IPSiM, Univ Montpellier, CNRS, INRAE, Institut Agro, Montpellier, 34060, France.
Plant Science Research Laboratory (LRSV), UMR5546 CNRS/University of Toulouse 3, Auzeville Tolosane, France.
FEBS Lett. 2023 Aug;597(16):2048-2058. doi: 10.1002/1873-3468.14706. Epub 2023 Aug 2.
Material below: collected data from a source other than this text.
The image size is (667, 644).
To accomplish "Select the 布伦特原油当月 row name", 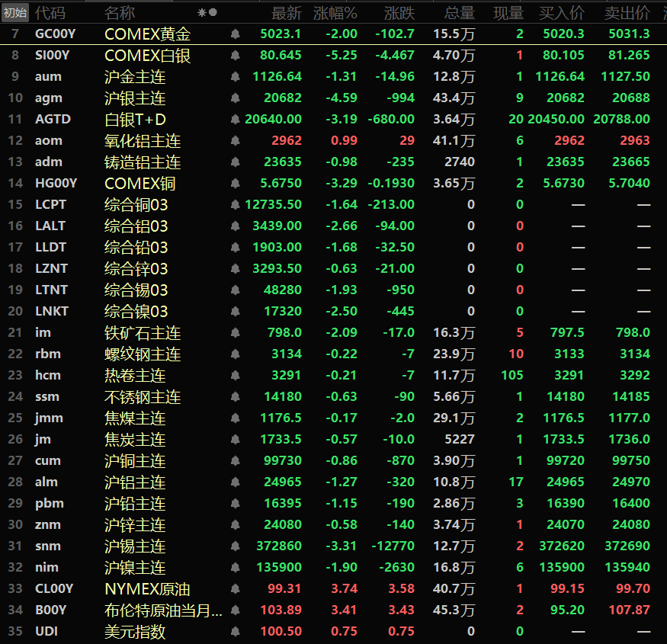I will pos(163,610).
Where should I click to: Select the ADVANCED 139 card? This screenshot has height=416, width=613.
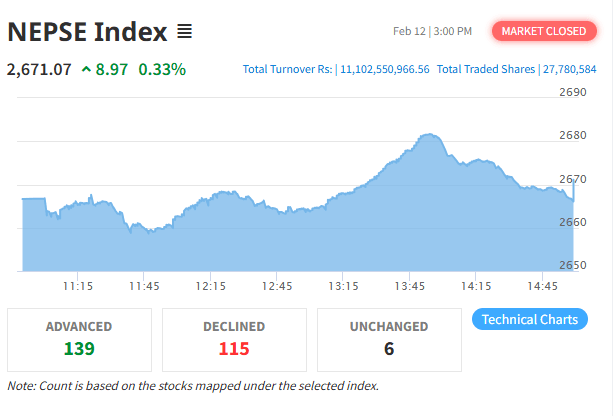coord(79,339)
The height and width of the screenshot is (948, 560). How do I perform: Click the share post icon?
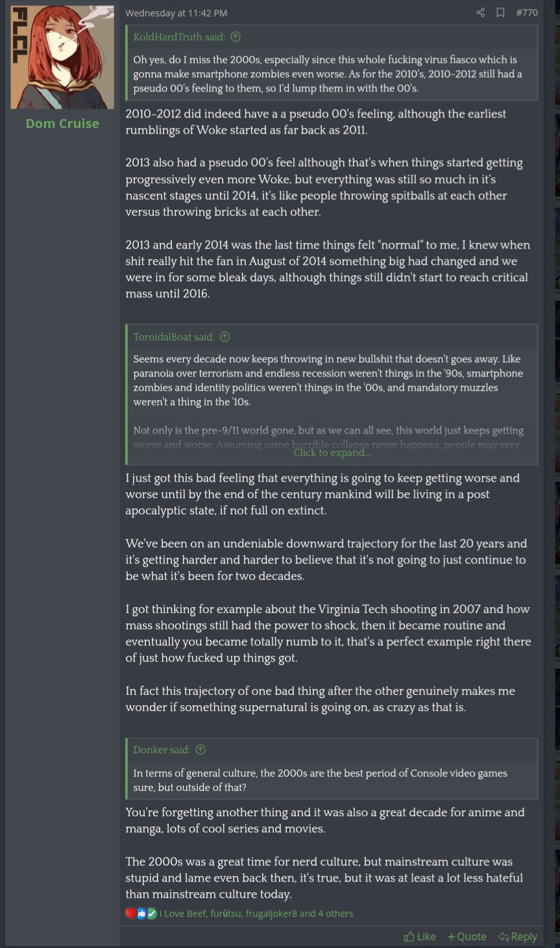480,12
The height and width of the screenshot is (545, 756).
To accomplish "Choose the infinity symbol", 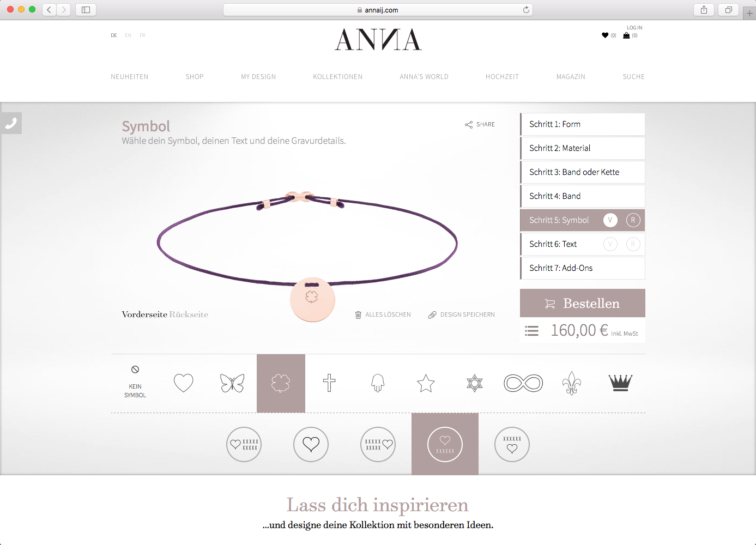I will 523,383.
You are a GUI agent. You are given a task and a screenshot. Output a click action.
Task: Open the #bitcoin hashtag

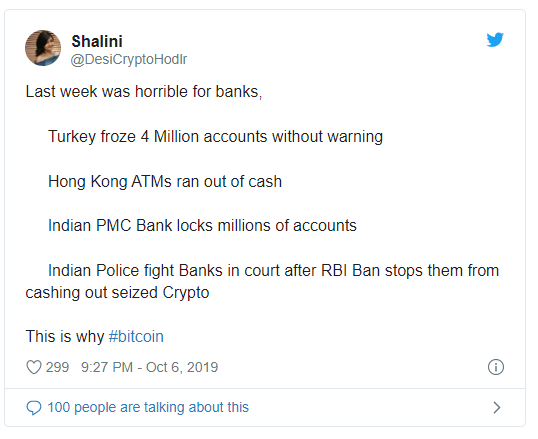pos(136,336)
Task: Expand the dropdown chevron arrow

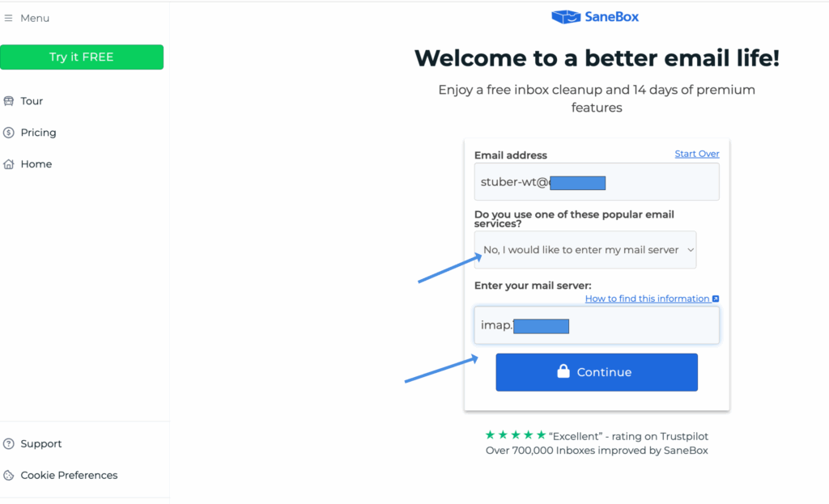Action: pos(691,250)
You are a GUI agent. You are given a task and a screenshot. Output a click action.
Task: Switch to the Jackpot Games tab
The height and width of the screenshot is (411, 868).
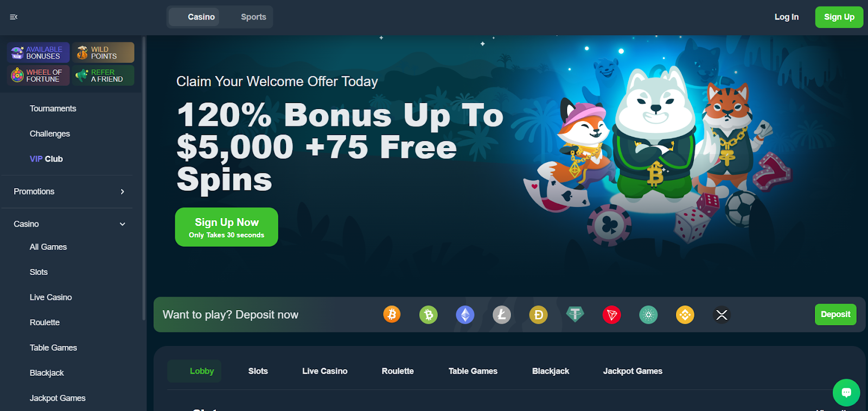click(x=633, y=371)
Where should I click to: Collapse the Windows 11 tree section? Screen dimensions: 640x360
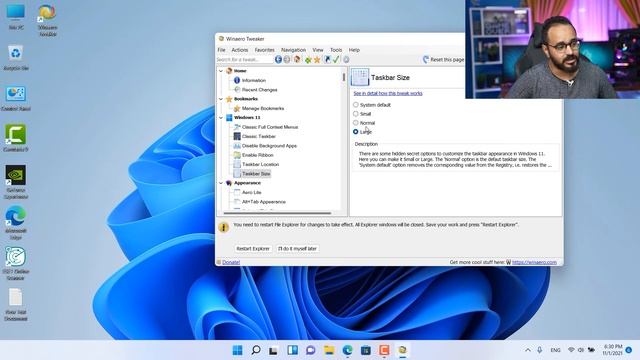tap(221, 118)
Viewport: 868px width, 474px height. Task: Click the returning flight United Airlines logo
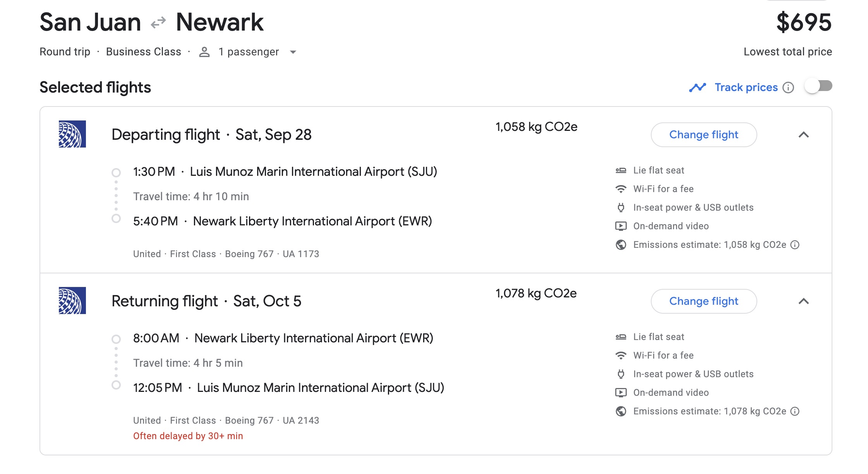click(72, 301)
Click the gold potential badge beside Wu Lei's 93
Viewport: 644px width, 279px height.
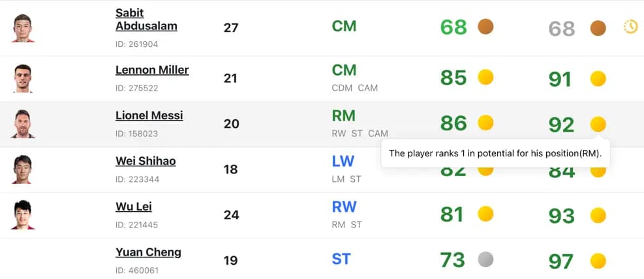(x=598, y=215)
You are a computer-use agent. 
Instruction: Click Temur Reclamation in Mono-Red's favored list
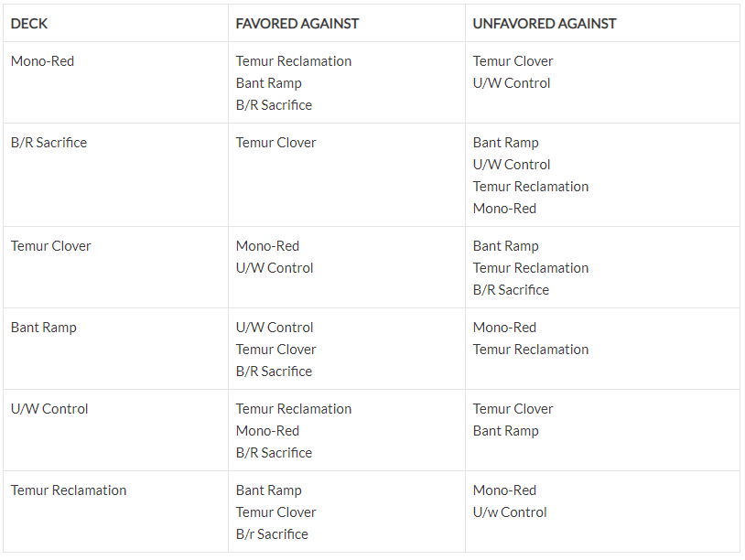tap(294, 61)
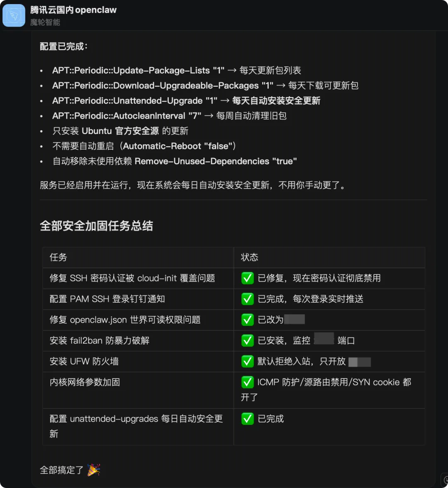Click the party popper emoji

[93, 470]
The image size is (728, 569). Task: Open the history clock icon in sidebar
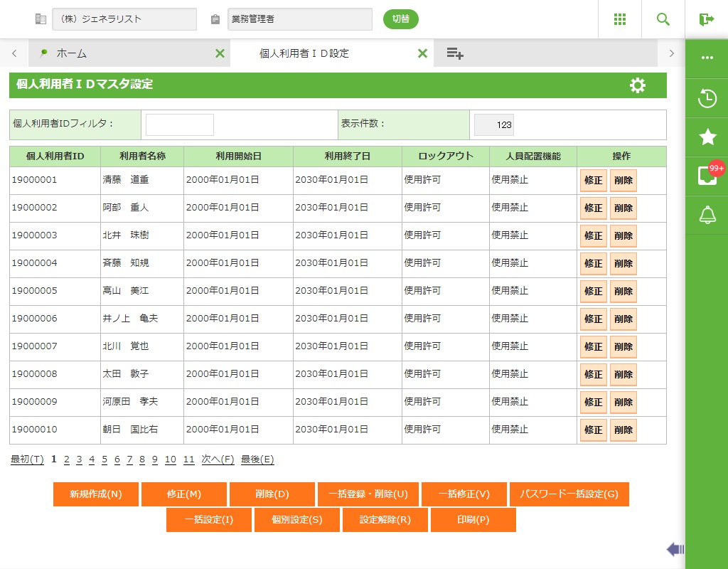[707, 98]
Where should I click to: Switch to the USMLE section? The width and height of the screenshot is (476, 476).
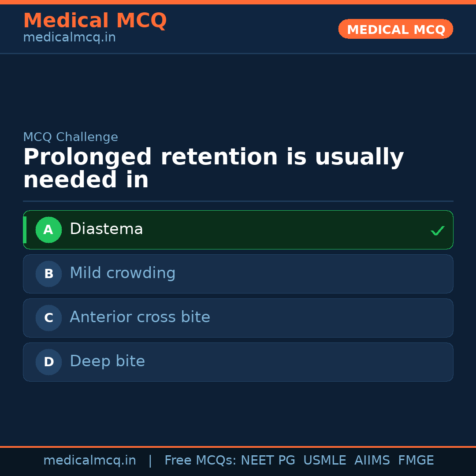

Manganese (Mn) is essential for plants but is toxic when taken up in excess. To maintain Mn homeostasis, the root Mn transporter natural resistance associated macrophage protein 1 (NRAMP1) cycles from the plasma membrane to endosomes upon phosphorylation. To identify the kinase involved, a split-luciferase screening was carried out between NRAMP1 and kinases of the CIPK family and identified CIPK23 as a partner of NRAMP1. The interaction was confirmed by split-mCitrine bimolecular fluorescence complementation and co-immunoprecipitation assays. In vitro phosphorylation assays pinpointed two CIPK23 target residues in NRAMP1, among which serine 20, important for endocytosis. Interestingly, Mn-induced internalization of NRAMP1 was unaffected by cipk23 mutation suggesting a potential redundancy between CIPK23 and other kinase(s). How CIPK23 could regulate NRAMP1 in response to Mn availability is discussed.
锰(Mn)是植物必需的微量元素,但过量摄入会产生毒性。为了维持锰的体内平衡,根锰转运蛋白天然抗性相关巨噬细胞蛋白 1(NRAMP1)在磷酸化后从质膜循环到内体。为了鉴定涉及的激酶,在 NRAMP1 和 CIPK 家族的激酶之间进行了分裂萤光素酶筛选,并鉴定出 CIPK23 是 NRAMP1 的伴侣。通过分裂-mCitrine 双分子荧光互补和共免疫沉淀实验证实了相互作用。体外磷酸化实验确定了 NRAMP1 中两个 CIPK23 的靶位残基,其中丝氨酸 20 对内吞作用很重要。有趣的是,cipk23 突变对 Mn 诱导的 NRAMP1 内化没有影响,这表明 CIPK23 和其他激酶之间可能存在冗余。CIPK23 如何根据 Mn 的可用性来调节 NRAMP1 将在讨论中进行探讨。